Start of Block

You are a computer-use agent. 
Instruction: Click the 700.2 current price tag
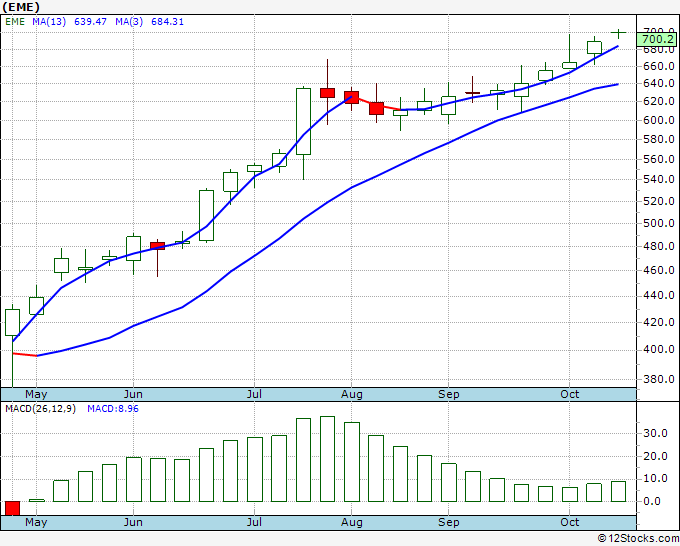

End of Block
Start of Block

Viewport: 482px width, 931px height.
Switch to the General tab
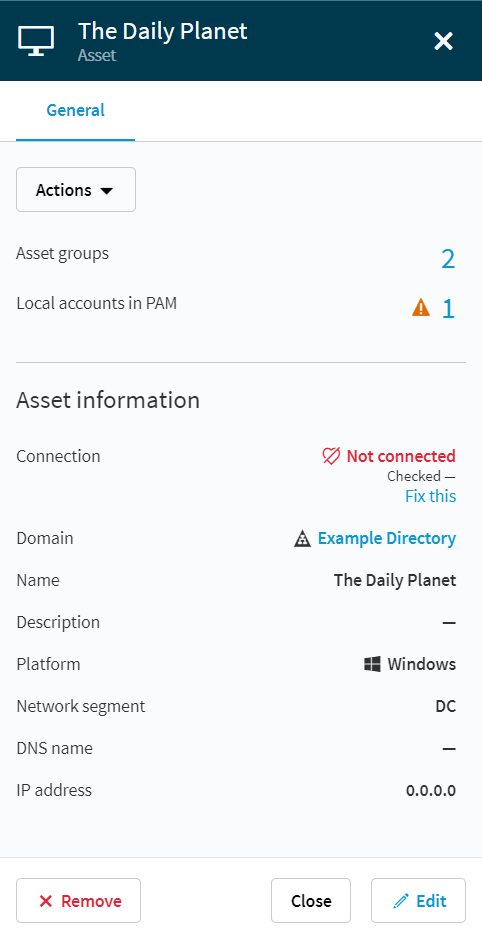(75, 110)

End of Block
Start of Block

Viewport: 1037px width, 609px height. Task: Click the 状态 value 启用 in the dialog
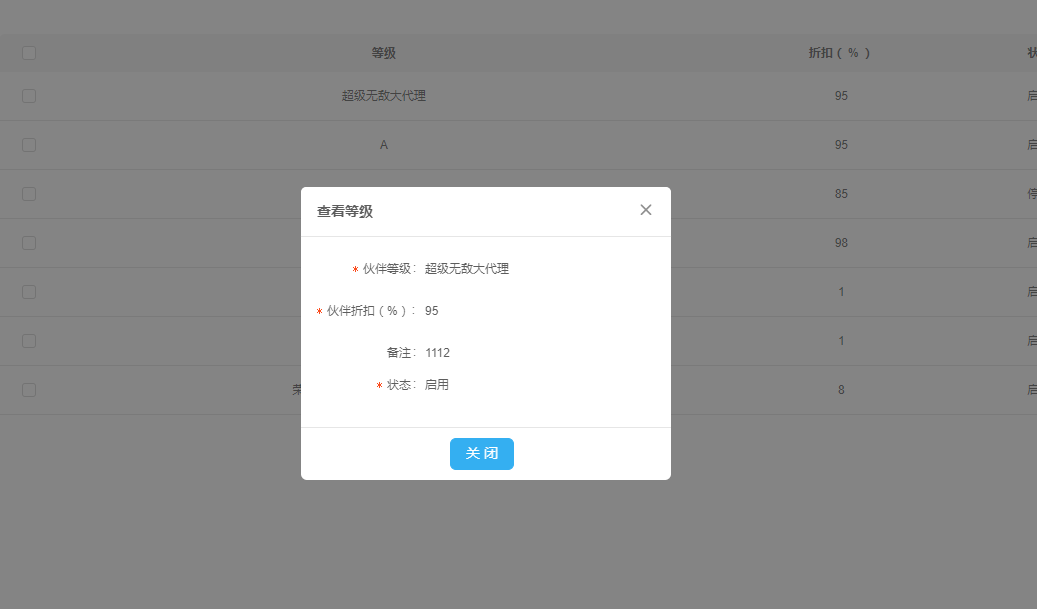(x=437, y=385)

End of Block

__EXERCISE GOAL__: Reproduce the lines of the entries above from the one with "You are a computer-use agent." to the one with "Instruction: Click the", both included, exactly and without any other line.

__EXERCISE OUTPUT__:
You are a computer-use agent. 
Instruction: Click the 700.2 current price tag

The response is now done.